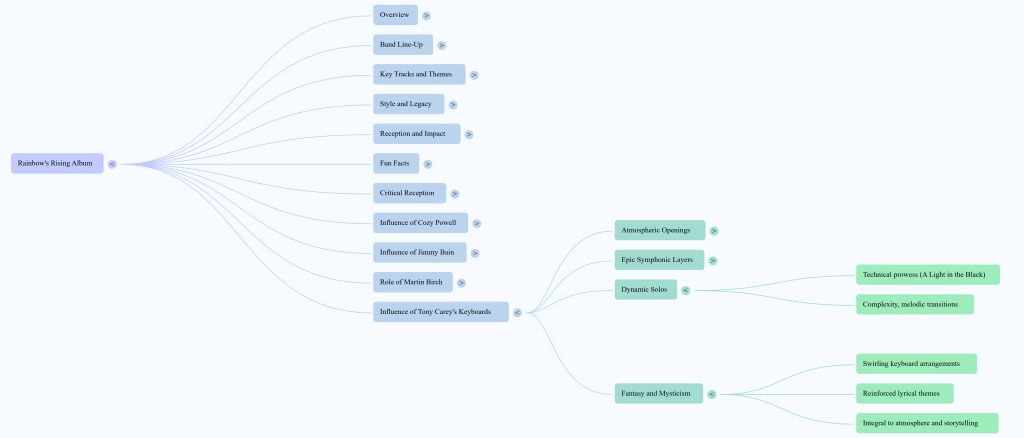The width and height of the screenshot is (1024, 438).
Task: Expand the Style and Legacy arrow
Action: [453, 104]
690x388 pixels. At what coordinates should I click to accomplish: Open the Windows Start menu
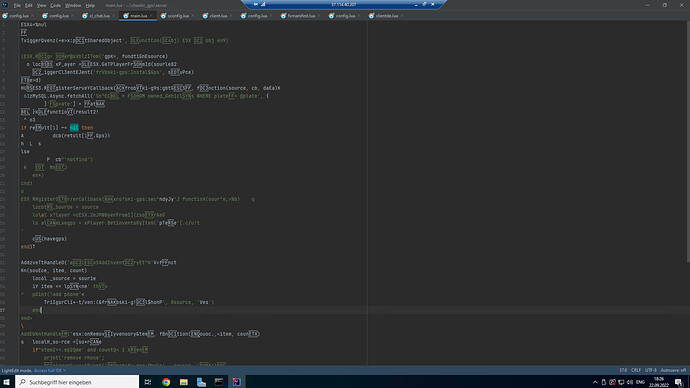7,382
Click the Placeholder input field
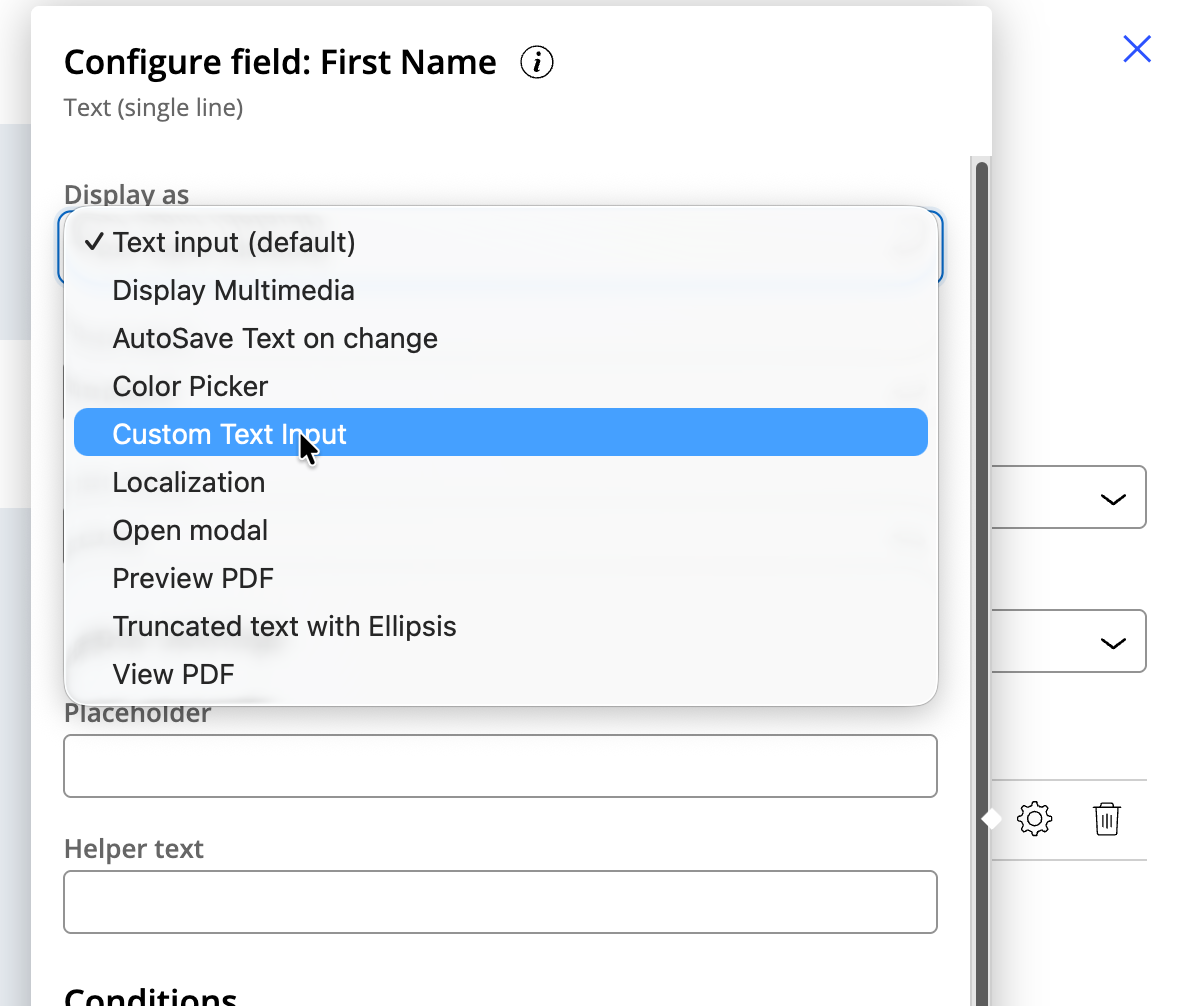1186x1006 pixels. coord(500,766)
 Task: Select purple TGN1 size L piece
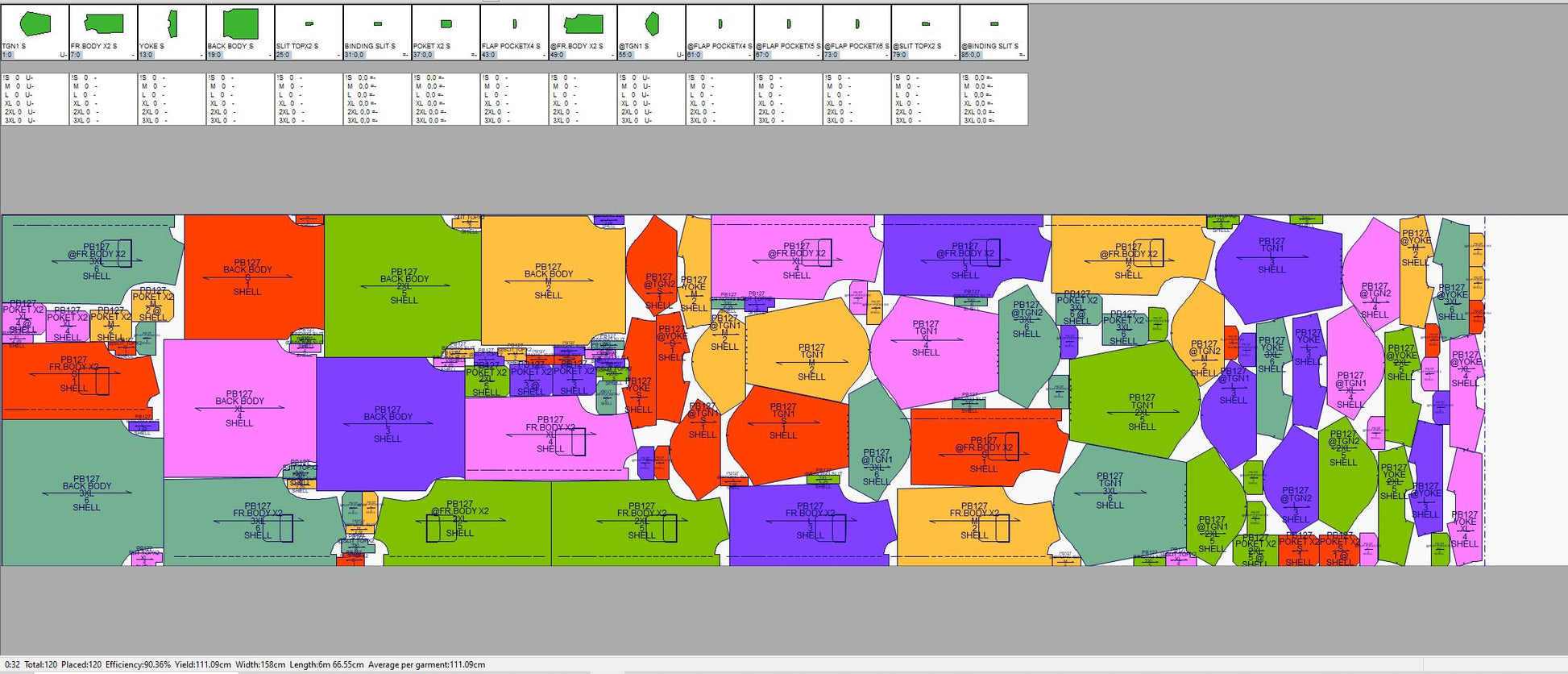click(x=1273, y=255)
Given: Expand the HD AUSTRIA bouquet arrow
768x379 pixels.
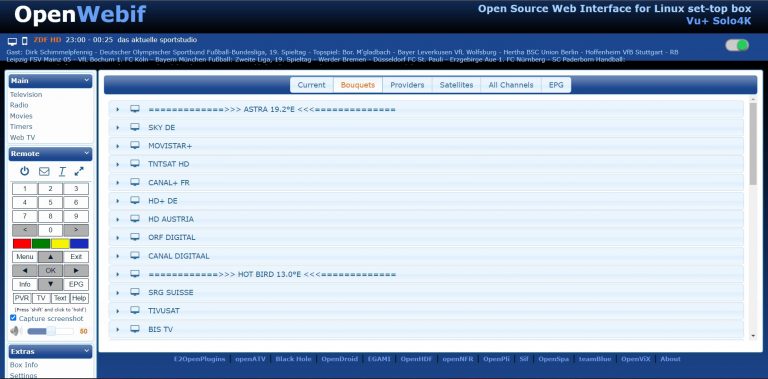Looking at the screenshot, I should [118, 219].
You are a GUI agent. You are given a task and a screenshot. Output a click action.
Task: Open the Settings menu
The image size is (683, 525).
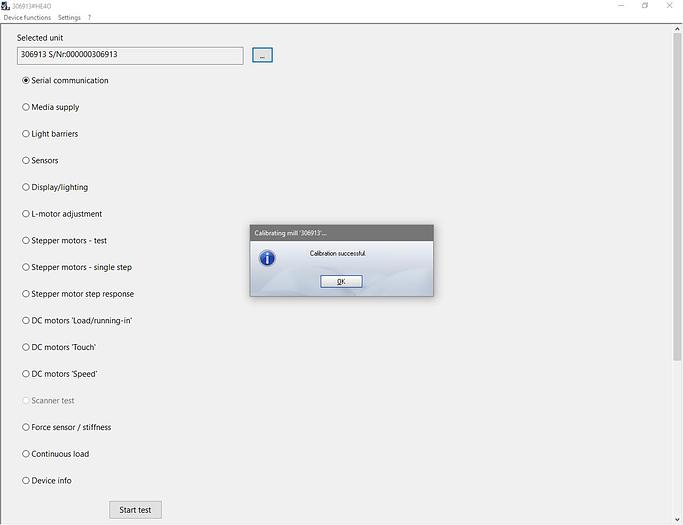69,18
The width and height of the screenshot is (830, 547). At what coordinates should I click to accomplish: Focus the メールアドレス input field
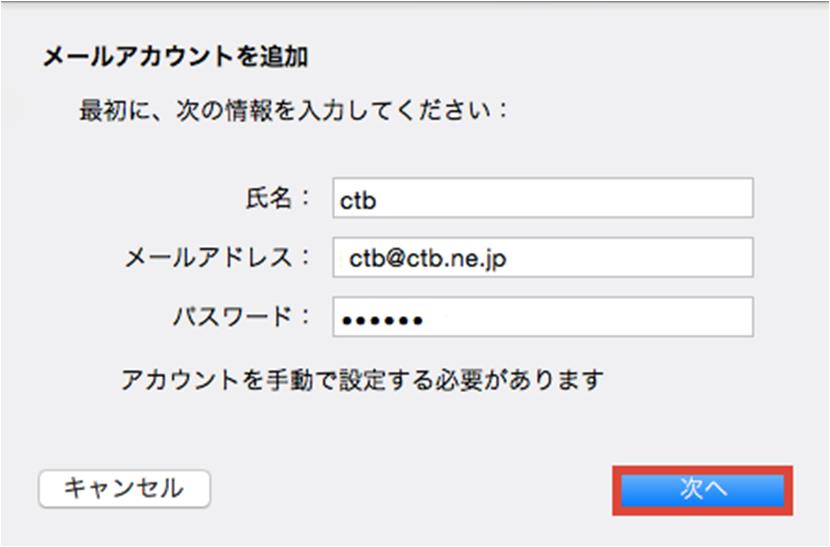point(543,257)
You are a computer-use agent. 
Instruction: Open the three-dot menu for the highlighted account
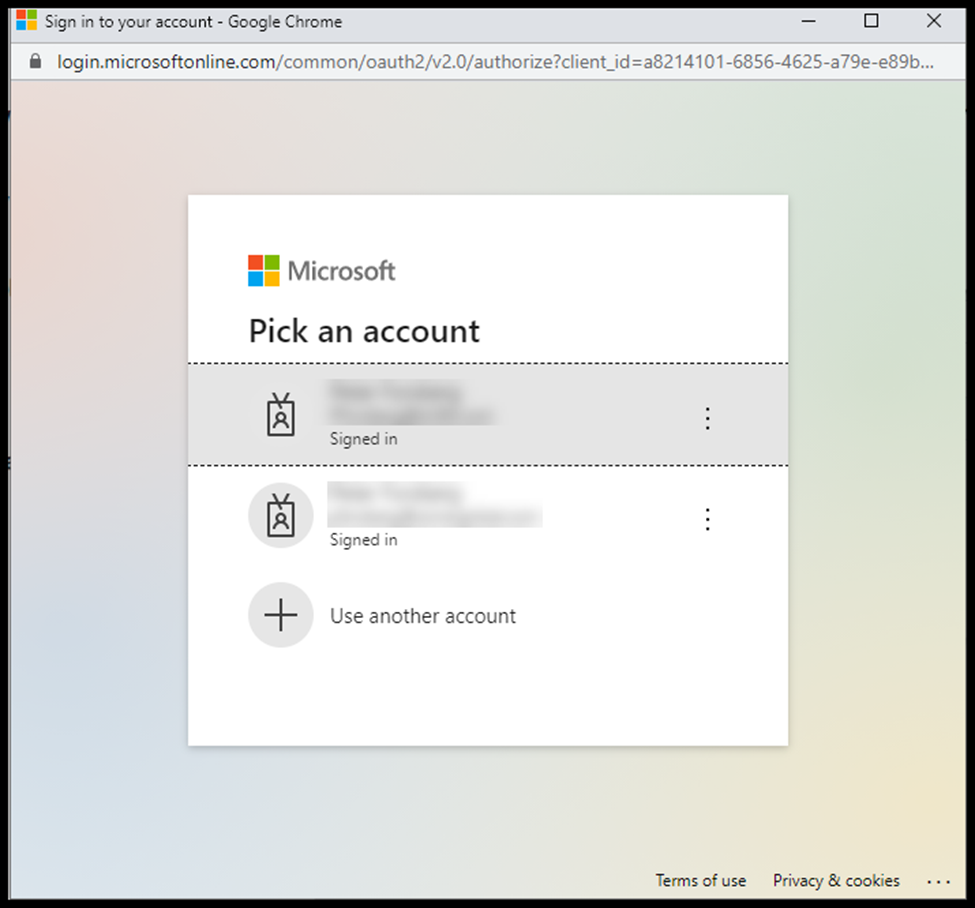pos(708,418)
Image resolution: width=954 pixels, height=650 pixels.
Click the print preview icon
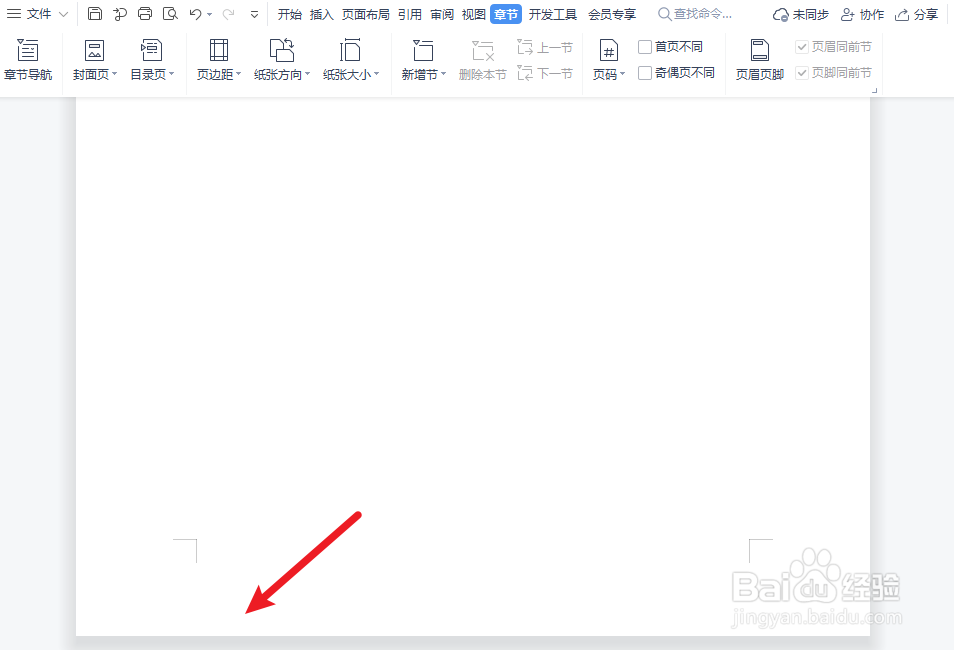[170, 14]
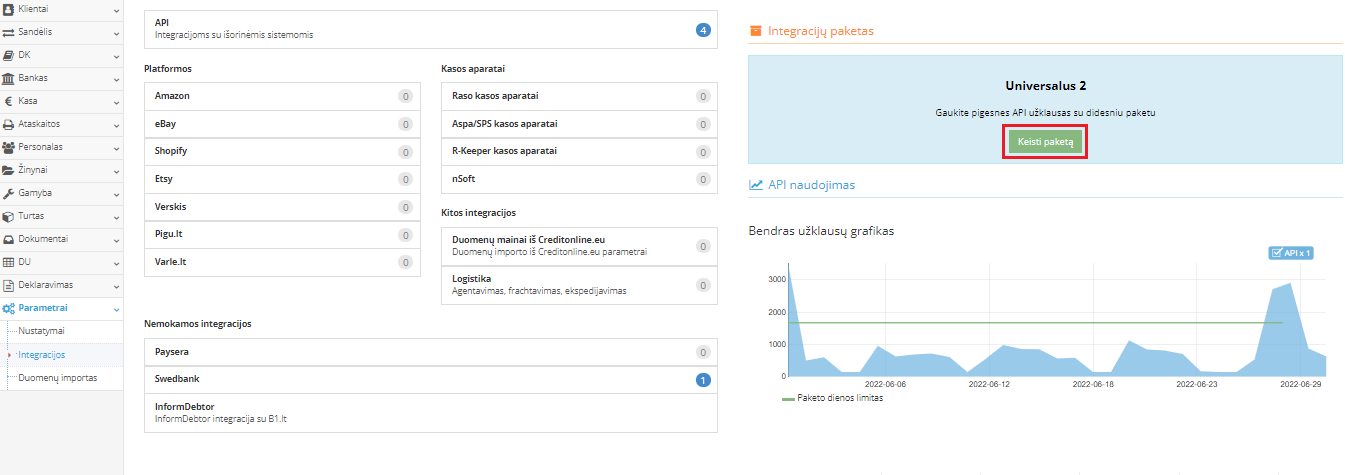This screenshot has height=475, width=1345.
Task: Click the Sandėlis transfer arrows icon
Action: [x=9, y=32]
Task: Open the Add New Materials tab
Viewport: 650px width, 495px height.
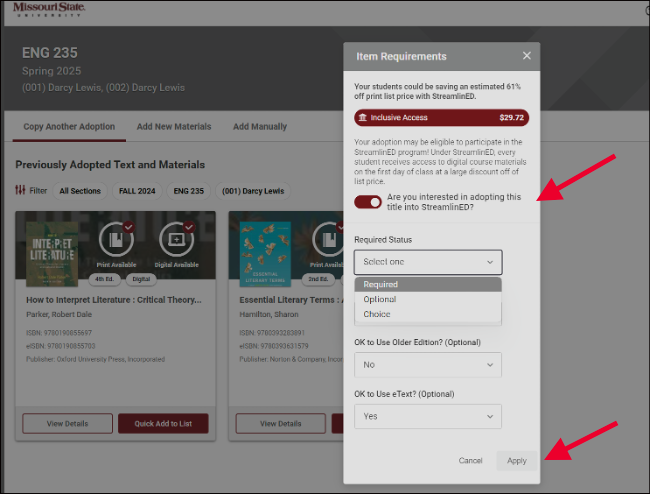Action: tap(174, 127)
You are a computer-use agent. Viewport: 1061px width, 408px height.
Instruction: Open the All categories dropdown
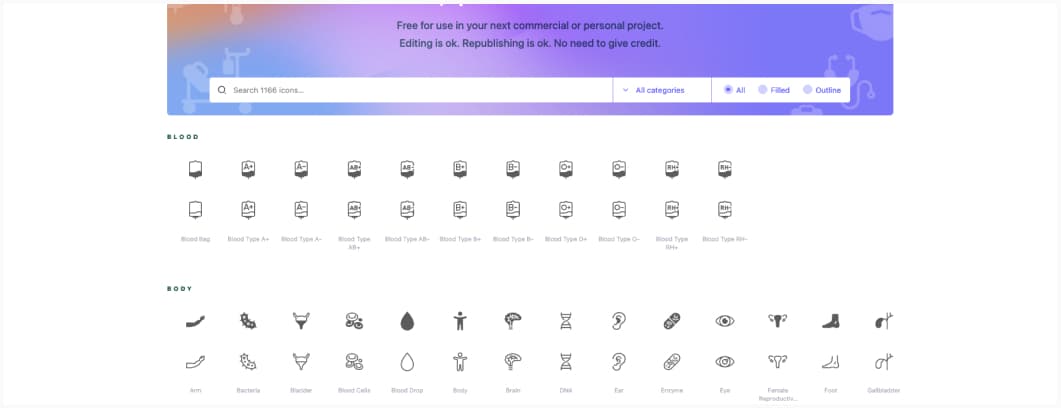[661, 90]
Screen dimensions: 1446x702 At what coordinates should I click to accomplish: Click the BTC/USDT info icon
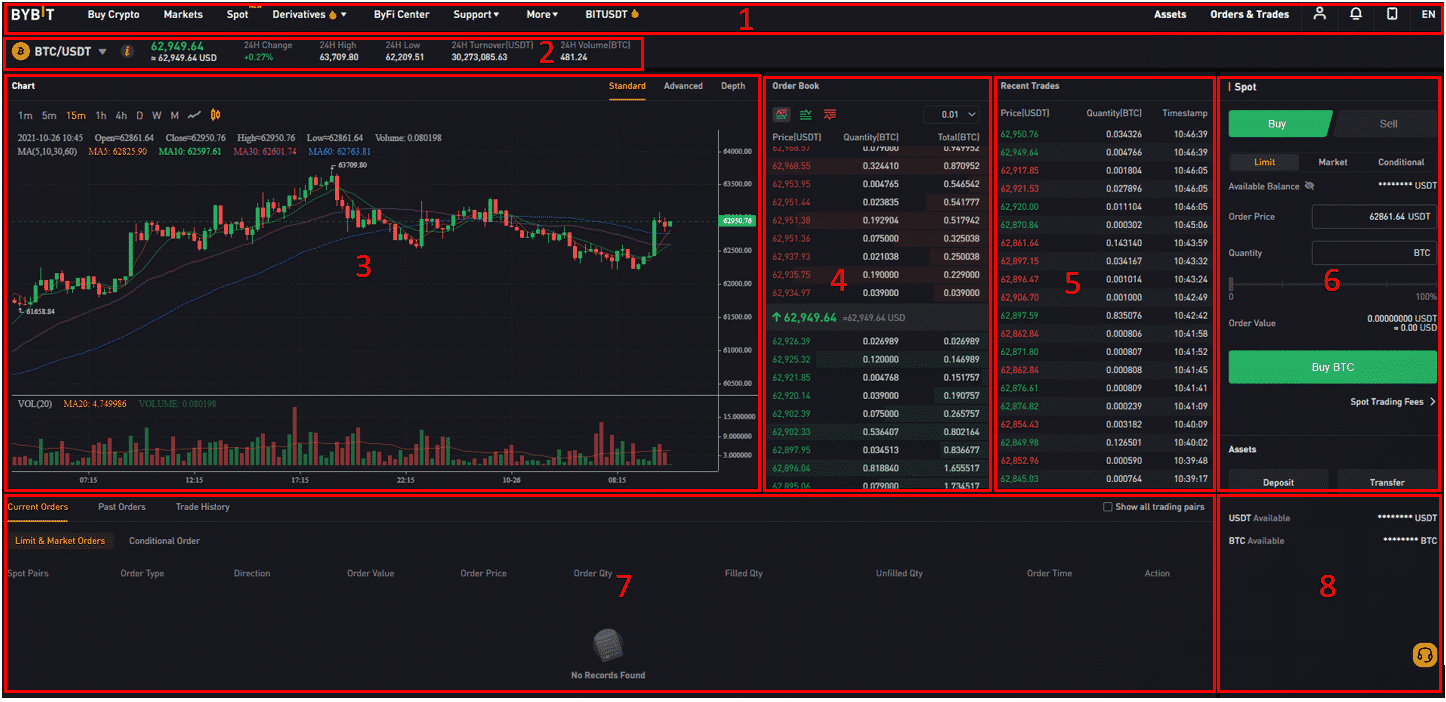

» **Your objective**: The lines sought are those in the data above that include the string "agent"; copy each one.

» **Completed exercise**:
You are a GUI agent. You are given a task and a screenshot. Output a click action.
You are a computer-use agent. 
You are a computer-use agent. Viewport: 1061px width, 408px height.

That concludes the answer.